[Records contained in a dataset]
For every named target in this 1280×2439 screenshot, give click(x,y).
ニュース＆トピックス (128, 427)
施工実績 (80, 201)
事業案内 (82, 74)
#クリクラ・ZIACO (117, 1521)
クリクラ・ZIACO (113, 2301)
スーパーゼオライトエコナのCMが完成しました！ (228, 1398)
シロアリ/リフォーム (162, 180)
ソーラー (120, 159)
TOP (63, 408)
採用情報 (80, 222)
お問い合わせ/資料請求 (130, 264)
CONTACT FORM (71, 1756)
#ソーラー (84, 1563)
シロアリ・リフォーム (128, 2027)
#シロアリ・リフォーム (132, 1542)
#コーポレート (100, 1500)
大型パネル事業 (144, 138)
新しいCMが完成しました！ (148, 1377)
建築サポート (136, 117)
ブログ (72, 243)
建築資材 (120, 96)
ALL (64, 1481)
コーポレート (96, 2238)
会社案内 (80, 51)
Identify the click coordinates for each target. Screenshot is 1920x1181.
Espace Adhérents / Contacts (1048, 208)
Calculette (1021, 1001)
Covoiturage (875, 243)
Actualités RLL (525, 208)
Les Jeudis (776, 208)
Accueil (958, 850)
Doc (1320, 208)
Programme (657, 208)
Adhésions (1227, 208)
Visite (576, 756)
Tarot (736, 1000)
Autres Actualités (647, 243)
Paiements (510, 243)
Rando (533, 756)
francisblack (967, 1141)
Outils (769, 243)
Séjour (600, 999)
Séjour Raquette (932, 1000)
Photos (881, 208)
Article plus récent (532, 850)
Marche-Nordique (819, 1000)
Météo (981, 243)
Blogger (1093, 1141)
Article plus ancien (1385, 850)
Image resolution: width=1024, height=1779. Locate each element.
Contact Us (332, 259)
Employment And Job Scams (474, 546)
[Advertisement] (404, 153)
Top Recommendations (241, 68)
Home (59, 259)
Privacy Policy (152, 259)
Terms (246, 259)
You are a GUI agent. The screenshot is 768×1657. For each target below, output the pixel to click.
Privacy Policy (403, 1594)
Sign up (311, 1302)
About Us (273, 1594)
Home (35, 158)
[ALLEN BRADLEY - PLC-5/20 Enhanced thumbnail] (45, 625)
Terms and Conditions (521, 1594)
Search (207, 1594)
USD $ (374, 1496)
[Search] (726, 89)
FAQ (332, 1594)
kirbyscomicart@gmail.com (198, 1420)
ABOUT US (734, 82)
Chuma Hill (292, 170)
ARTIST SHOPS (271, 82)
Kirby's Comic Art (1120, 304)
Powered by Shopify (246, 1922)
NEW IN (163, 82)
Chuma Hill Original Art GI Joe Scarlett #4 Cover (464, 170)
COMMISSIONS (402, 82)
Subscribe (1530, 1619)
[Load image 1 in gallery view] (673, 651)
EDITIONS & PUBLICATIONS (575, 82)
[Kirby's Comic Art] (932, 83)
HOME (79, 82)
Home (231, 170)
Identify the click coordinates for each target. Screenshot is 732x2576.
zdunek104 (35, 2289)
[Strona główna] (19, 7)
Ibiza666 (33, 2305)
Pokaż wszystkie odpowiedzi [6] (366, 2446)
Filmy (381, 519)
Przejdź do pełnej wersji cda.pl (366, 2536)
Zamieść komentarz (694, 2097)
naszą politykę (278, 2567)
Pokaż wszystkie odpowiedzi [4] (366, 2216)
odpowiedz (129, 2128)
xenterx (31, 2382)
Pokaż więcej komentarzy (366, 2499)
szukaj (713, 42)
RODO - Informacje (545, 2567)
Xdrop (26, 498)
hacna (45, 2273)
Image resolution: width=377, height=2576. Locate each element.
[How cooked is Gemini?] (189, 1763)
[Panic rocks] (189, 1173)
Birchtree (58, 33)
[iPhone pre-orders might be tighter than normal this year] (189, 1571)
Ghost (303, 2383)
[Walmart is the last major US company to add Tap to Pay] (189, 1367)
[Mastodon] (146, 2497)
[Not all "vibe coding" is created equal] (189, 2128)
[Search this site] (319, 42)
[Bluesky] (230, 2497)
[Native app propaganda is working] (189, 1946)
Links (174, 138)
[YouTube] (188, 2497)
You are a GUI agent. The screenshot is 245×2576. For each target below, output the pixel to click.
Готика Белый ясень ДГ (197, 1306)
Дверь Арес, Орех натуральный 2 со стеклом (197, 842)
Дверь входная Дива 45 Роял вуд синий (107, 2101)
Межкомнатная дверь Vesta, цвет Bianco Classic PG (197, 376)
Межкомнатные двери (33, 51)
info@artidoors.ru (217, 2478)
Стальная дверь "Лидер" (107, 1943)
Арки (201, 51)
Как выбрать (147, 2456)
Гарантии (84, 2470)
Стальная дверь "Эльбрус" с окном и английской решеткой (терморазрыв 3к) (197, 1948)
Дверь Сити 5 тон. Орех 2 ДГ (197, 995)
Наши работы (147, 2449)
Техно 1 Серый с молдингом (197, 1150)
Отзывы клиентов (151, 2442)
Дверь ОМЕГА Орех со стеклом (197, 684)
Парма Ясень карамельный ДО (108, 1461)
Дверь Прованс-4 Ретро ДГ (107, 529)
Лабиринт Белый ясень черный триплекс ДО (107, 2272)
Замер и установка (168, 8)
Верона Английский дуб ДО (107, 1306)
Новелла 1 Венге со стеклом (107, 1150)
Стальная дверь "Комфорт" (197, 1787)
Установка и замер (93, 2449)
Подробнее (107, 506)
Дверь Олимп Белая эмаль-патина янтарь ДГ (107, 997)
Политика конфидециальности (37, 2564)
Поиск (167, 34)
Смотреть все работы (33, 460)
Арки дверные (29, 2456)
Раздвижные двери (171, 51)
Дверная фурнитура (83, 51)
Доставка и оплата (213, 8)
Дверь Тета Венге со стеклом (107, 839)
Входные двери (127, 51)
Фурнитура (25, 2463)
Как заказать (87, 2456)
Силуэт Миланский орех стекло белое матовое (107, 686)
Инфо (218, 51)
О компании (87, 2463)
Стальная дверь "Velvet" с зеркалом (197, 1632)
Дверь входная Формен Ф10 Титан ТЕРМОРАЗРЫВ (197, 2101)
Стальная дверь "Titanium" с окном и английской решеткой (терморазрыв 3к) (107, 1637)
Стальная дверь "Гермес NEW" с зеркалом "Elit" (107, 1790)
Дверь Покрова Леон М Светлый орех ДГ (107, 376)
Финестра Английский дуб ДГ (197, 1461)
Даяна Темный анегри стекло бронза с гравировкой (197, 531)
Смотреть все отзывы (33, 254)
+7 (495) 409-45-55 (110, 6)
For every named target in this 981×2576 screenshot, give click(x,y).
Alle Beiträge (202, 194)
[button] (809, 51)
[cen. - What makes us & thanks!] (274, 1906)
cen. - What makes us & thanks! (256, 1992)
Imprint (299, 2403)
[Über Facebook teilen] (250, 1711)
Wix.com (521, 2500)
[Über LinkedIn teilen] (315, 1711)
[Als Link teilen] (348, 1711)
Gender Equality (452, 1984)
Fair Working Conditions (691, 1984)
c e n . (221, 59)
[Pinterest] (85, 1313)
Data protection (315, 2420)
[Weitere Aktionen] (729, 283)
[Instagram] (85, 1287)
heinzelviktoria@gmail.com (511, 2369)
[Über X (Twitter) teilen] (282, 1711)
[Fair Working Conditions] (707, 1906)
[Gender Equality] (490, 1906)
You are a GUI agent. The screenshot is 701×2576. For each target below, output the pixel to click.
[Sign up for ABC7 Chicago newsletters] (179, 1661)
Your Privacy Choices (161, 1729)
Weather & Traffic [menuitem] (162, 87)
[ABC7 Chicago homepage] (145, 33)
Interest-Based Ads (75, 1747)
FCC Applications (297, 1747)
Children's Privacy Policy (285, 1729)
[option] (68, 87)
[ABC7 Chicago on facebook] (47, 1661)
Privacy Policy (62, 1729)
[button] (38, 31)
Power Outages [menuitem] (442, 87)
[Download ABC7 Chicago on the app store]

**Work item:** Retype the portion of the data above that starts on the line with "Доставка и оплата (213, 8)" and finishes on the line with "О компании (87, 2463)", including both of those lines.

**Exercise result:**
Доставка и оплата (213, 8)
Дверь Тета Венге со стеклом (107, 839)
Входные двери (127, 51)
Фурнитура (25, 2463)
Как заказать (87, 2456)
Силуэт Миланский орех стекло белое матовое (107, 686)
Инфо (218, 51)
О компании (87, 2463)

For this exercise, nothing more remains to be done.